__What the exercise asks__. Please work out how many lines in the data below hold the word "Remove", and state only the number.

__Entries supplied__.
◆ ◆ ◆ ◆ ◆

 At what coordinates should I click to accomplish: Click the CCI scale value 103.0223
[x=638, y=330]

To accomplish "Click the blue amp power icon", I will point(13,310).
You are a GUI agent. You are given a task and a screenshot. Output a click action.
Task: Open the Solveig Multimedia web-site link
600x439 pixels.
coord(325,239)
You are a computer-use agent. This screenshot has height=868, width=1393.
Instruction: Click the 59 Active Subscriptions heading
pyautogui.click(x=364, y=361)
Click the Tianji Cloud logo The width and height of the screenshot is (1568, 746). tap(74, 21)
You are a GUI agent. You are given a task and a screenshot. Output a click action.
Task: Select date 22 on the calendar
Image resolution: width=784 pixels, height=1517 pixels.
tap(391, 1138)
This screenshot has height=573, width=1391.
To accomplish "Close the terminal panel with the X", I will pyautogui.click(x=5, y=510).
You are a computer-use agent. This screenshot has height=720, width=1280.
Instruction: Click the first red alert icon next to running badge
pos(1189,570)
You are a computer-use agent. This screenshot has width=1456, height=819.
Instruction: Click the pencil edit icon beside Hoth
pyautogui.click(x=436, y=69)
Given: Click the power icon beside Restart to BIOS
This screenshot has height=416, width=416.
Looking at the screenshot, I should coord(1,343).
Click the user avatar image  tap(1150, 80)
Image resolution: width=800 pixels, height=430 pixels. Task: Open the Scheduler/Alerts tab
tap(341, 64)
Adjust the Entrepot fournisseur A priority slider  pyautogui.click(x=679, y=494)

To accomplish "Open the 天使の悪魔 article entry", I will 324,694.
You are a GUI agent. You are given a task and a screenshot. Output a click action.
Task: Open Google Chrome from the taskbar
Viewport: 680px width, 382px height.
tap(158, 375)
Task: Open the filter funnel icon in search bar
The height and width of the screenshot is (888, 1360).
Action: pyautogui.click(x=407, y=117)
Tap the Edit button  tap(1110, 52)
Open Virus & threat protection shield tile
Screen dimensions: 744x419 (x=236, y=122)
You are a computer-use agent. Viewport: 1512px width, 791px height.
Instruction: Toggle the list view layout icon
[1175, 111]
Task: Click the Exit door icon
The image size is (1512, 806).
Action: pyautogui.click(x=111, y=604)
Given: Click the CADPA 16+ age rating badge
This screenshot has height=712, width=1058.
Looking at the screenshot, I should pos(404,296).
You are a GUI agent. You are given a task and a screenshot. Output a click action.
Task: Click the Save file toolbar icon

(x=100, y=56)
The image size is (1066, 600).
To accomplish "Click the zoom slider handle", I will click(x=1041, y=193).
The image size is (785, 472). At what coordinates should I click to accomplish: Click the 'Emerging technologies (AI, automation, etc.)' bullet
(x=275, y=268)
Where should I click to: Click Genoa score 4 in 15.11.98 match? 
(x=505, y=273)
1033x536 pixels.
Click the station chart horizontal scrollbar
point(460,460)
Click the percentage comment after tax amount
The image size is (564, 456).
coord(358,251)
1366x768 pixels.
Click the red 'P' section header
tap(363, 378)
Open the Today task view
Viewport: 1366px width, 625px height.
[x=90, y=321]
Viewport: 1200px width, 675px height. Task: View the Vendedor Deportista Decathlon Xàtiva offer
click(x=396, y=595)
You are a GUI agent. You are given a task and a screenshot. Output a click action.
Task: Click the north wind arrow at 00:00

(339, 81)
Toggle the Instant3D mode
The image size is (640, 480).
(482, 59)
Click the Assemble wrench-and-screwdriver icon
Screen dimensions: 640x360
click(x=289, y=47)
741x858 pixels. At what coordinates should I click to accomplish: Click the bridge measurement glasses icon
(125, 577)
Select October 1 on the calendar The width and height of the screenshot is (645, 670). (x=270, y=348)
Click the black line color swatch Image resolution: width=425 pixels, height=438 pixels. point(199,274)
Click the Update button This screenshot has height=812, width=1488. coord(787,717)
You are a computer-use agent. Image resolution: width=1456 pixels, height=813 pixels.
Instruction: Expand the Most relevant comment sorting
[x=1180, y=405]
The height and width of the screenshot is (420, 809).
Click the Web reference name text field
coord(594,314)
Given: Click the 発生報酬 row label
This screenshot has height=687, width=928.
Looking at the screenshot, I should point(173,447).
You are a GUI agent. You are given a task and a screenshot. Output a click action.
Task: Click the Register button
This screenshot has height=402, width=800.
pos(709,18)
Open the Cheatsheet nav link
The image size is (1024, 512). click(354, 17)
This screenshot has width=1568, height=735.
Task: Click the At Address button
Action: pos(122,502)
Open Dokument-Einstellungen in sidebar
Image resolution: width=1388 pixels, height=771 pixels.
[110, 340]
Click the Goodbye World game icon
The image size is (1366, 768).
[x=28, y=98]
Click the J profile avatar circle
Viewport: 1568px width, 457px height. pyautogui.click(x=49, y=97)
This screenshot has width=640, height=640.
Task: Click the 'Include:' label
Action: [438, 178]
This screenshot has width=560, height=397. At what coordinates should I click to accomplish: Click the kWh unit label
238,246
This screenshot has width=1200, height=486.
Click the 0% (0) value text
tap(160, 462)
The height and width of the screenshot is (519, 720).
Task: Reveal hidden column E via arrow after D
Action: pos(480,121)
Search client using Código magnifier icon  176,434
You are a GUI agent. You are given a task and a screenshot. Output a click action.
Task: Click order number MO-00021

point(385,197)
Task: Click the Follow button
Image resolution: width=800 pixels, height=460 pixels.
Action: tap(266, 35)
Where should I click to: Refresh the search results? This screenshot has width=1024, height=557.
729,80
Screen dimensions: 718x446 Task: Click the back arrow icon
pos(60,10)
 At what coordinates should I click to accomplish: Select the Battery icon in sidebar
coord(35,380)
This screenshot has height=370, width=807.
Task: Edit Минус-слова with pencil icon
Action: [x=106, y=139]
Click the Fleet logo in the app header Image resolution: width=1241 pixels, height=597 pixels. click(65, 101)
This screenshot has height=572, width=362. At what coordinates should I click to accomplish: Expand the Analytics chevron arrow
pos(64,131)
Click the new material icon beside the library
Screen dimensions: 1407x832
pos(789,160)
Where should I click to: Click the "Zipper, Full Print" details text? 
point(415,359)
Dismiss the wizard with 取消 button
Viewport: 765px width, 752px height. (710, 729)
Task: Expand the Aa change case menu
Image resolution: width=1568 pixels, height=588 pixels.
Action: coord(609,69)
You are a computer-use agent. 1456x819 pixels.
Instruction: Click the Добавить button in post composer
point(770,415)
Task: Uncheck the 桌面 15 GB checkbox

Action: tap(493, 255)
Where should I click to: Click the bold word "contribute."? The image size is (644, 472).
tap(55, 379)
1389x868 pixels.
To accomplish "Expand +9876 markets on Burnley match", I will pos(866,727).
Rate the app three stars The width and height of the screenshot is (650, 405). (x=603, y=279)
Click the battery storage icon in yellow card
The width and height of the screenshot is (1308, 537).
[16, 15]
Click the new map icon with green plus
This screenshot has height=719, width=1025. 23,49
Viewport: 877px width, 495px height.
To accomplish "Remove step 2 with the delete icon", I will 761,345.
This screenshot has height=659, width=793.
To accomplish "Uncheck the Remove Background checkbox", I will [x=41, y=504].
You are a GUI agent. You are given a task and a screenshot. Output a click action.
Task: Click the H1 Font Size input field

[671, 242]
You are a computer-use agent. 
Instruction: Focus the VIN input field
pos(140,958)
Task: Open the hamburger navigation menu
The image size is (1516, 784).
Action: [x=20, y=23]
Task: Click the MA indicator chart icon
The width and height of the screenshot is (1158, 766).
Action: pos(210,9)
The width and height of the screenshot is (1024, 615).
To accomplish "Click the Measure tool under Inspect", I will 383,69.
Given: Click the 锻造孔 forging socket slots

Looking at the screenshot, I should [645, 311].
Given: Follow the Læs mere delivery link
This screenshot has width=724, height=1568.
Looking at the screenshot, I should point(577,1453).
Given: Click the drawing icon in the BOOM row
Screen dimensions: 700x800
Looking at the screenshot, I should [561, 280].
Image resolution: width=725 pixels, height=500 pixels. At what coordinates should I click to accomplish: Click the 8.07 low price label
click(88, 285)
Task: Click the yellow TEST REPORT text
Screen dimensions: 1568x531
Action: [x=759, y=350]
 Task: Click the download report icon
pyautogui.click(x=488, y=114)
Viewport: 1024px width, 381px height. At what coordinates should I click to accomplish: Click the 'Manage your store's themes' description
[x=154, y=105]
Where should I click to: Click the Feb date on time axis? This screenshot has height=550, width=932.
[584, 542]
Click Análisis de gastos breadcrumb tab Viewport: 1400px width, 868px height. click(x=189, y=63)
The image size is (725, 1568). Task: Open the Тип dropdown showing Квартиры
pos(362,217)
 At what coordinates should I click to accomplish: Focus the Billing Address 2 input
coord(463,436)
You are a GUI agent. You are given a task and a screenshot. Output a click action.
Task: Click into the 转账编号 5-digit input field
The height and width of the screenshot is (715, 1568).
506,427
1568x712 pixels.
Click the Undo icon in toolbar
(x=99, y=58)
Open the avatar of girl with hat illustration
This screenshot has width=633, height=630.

◆ ◆ ◆ ◆ ◆

__Answer to the problem__. 2